The instant action in prohibition is presently before this court for consideration of respondents' motion to dismiss, filed on November 9, 1999.   As the primary basis for their motion, respondents, the Lake County Board of Revision and its current chairman, Edward H. Zupancic, contend that the petition of relators, FirstEnergy Corporation and the Cleveland Electric Illuminating Company, does not contain sufficient allegations to establish that respondents have acted beyond the scope of their power in the underlying proceeding.   For the following reasons, we hold that the motion to dismiss has merit.

Relators are two interconnected corporations engaged in the business of providing energy and related services to various types of customers.   As part of their corporate holdings, relators own certain tracts of real estate located in Lake County, Ohio.   Two of these tracts contain power plants that provide electricity to Lake County residents.

 After receiving the 1994 tax assessments on their Lake County properties, relators filed separate complaints with respondents concerning each assessment on each tract of property.   Initially, respondents dismissed these complaints on jurisdictional grounds.   However, the Supreme Court of Ohio subsequently reversed the dismissals on the basis that the complaints had been sufficient to satisfy the procedural requirements of R.C. 5715.13.   See Cleveland Elec. Illum. Co. v. Lake Cty. Bd. of Revision (1998), 80 Ohio St.3d 591, 687 N.E.2d 723.

Once relators' complaints had been reinstated, respondents issued a subpoena duces tecum.   This subpoena ordered relators' representatives to appear before respondents and produce certain corporate documents.

In response to the subpoena, relators initially filed an objection with respondents, claiming that respondents had no authority to issue the subpoena.   Nevertheless, in an attempt to resolve the impasse in the case, relators then produced a number of corporate documents.   Upon reviewing this submission, respondents concluded that relators had not produced all relevant documents presently in their possession.   Thus, respondents scheduled an oral hearing on the question of relators' alleged failure to comply with the subpoena.

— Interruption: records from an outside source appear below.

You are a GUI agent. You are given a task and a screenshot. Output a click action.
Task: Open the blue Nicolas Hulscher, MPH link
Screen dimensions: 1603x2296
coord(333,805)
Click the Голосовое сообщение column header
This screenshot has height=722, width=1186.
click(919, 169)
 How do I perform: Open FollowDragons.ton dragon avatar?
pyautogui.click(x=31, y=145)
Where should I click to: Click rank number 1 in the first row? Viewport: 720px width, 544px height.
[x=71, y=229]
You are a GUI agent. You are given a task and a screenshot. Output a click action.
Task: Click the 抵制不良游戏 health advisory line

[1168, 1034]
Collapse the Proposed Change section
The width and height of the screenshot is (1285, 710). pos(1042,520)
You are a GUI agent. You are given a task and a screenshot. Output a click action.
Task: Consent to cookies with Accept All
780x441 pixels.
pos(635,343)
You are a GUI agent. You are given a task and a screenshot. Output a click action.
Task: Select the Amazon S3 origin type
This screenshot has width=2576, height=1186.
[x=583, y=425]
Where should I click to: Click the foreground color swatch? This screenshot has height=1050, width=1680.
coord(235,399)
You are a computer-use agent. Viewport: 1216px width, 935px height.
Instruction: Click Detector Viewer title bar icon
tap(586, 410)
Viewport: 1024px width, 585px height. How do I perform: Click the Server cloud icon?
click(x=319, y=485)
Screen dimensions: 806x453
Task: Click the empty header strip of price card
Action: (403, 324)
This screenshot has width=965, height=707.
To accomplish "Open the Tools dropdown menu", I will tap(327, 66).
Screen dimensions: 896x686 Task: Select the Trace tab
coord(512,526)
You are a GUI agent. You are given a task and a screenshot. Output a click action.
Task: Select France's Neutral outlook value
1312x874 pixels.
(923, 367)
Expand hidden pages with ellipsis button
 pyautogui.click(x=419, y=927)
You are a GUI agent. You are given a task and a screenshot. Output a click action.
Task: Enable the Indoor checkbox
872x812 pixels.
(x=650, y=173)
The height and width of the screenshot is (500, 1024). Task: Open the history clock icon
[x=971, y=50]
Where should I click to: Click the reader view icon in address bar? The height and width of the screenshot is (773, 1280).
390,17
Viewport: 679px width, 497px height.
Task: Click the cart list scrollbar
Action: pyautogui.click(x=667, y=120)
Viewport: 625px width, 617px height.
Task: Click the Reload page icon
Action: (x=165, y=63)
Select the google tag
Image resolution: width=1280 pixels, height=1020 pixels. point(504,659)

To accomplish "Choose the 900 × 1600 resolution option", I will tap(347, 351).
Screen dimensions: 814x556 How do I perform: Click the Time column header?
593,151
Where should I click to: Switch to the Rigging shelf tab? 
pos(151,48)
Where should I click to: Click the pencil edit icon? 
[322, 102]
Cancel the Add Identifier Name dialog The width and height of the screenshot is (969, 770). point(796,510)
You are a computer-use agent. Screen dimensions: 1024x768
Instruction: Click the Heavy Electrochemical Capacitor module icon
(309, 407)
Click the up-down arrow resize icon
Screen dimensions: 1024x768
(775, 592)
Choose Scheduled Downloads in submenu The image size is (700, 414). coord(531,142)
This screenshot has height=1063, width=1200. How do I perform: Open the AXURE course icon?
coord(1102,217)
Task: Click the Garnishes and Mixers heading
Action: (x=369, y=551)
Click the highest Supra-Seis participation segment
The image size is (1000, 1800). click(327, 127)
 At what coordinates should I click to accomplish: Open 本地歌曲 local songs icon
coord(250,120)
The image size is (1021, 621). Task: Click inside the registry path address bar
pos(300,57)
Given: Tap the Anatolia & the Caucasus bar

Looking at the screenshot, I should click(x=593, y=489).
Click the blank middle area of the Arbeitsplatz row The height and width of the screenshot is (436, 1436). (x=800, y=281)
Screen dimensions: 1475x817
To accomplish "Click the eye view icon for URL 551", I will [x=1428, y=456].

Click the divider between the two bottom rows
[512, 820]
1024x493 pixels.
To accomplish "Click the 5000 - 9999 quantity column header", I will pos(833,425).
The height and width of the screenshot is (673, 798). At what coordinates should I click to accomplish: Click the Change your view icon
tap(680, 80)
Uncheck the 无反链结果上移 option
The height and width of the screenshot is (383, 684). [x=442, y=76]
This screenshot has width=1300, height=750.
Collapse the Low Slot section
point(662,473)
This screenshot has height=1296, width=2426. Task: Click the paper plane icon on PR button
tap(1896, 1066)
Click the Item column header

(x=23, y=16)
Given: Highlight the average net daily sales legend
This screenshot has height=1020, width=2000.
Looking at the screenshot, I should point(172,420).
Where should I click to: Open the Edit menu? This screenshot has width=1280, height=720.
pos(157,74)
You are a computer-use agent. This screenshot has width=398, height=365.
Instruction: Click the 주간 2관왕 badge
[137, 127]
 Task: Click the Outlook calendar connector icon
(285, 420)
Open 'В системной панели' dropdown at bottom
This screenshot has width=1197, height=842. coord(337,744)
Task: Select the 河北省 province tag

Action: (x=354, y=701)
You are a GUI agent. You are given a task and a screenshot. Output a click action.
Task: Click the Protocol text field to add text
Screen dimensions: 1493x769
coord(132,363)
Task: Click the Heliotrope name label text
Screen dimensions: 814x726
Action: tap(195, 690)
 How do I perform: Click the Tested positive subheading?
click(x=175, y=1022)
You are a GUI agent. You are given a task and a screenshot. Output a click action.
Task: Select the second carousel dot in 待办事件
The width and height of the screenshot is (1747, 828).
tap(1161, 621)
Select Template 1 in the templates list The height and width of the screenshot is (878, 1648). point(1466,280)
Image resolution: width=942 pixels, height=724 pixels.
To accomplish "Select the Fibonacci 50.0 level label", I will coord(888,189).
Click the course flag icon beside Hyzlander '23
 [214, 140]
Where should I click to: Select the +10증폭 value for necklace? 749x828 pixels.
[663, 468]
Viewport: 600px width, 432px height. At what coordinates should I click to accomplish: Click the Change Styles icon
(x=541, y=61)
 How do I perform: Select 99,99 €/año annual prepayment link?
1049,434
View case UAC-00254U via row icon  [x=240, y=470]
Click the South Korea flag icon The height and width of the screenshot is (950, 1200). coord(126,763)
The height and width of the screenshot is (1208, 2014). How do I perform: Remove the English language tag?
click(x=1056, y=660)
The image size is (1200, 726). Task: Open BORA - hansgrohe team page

Upon receiving notice of the hearing, relators brought the instant action, seeking an order prohibiting respondents from attempting to enforce the subpoena.   As the legal basis for its prohibition claim, relators asserted in their petition that respondents do not have any constitutional or statutory authority to require them to submit any document besides their complaints.

In now moving to dismiss relators' claim, respondents assert that relators are not entitled to a writ of prohibition because they have not acted beyond the scope of their authority as a board of revision.   Specifically, they maintain that their actions have been proper because they have not taken any step to penalize relators for failing to give the requested information.   In response, relators argue that, by merely issuing the subpoena duces tecum, respondents exceeded their authority.

 As a general proposition, a writ of prohibition will be issued to stop a judicial body from going forward in an action only when it is shown that (1) the body is preparing to exercise judicial authority, (2) the proposed assertion of authority is not sanctioned under the law, and (3) the failure to grant the writ will cause an injury for which there is no adequate legal remedy.  State ex rel. Litty v. Leskovyansky (1996), 77 Ohio St.3d 97, 98, 671 N.E.2d 236, 238-239.   In relation to the second of the foregoing elements, it has been consistently held the lack of jurisdiction must be patent and unambiguous before the judicial body will be enjoined.  State ex rel. Tubbs Jones v. Suster (1998), 84 Ohio St.3d 70, 74, 701 N.E.2d 1002, 1006.   Thus, relators' claim in the instant case can be dismissed  only if the nature of their allegations is such that there are no set of facts under which respondents would have the power to request the information in question.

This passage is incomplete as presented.